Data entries

::::::::

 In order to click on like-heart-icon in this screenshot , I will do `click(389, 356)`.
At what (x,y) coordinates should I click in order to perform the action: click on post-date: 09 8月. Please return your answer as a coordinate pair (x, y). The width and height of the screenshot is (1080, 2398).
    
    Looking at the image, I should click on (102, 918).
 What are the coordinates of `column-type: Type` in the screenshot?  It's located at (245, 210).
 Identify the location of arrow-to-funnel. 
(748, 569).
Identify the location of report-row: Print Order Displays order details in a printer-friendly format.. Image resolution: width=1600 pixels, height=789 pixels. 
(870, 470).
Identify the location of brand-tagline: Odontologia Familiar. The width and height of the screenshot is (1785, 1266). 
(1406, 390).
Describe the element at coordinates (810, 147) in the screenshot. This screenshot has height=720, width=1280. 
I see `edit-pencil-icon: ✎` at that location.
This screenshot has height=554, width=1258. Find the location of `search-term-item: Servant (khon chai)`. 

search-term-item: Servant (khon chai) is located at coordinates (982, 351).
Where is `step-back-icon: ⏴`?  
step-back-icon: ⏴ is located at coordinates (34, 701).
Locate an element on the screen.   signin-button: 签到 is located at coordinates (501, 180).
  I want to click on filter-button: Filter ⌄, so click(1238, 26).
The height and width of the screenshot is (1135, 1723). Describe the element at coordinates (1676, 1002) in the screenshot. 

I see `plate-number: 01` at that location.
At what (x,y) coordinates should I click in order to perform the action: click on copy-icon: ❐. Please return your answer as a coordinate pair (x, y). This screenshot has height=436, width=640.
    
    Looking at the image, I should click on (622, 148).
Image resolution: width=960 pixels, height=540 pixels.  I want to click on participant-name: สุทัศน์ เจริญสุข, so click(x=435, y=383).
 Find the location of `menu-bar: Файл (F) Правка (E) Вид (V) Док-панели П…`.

::::::::

■ Task to complete: Render each line of the entries above as a JSON list of strings, one string per line, leaving out any blank lines.

■ Finished task:
[
  " In order to click on like-heart-icon in this screenshot , I will do `click(389, 356)`.",
  "At what (x,y) coordinates should I click in order to perform the action: click on post-date: 09 8月. Please return your answer as a coordinate pair (x, y). The width and height of the screenshot is (1080, 2398).",
  "    Looking at the image, I should click on (102, 918).",
  " What are the coordinates of `column-type: Type` in the screenshot?  It's located at (245, 210).",
  " Identify the location of arrow-to-funnel. ",
  "(748, 569).",
  "Identify the location of report-row: Print Order Displays order details in a printer-friendly format.. Image resolution: width=1600 pixels, height=789 pixels. ",
  "(870, 470).",
  "Identify the location of brand-tagline: Odontologia Familiar. The width and height of the screenshot is (1785, 1266). ",
  "(1406, 390).",
  "Describe the element at coordinates (810, 147) in the screenshot. This screenshot has height=720, width=1280. ",
  "I see `edit-pencil-icon: ✎` at that location.",
  "This screenshot has height=554, width=1258. Find the location of `search-term-item: Servant (khon chai)`. ",
  "search-term-item: Servant (khon chai) is located at coordinates (982, 351).",
  "Where is `step-back-icon: ⏴`?  ",
  "step-back-icon: ⏴ is located at coordinates (34, 701).",
  "Locate an element on the screen.   signin-button: 签到 is located at coordinates (501, 180).",
  "  I want to click on filter-button: Filter ⌄, so click(1238, 26).",
  "The height and width of the screenshot is (1135, 1723). Describe the element at coordinates (1676, 1002) in the screenshot. ",
  "I see `plate-number: 01` at that location.",
  "At what (x,y) coordinates should I click in order to perform the action: click on copy-icon: ❐. Please return your answer as a coordinate pair (x, y). This screenshot has height=436, width=640.",
  "    Looking at the image, I should click on (622, 148).",
  "Image resolution: width=960 pixels, height=540 pixels.  I want to click on participant-name: สุทัศน์ เจริญสุข, so click(x=435, y=383).",
  " Find the location of `menu-bar: Файл (F) Правка (E) Вид (V) Док-панели П…`."
]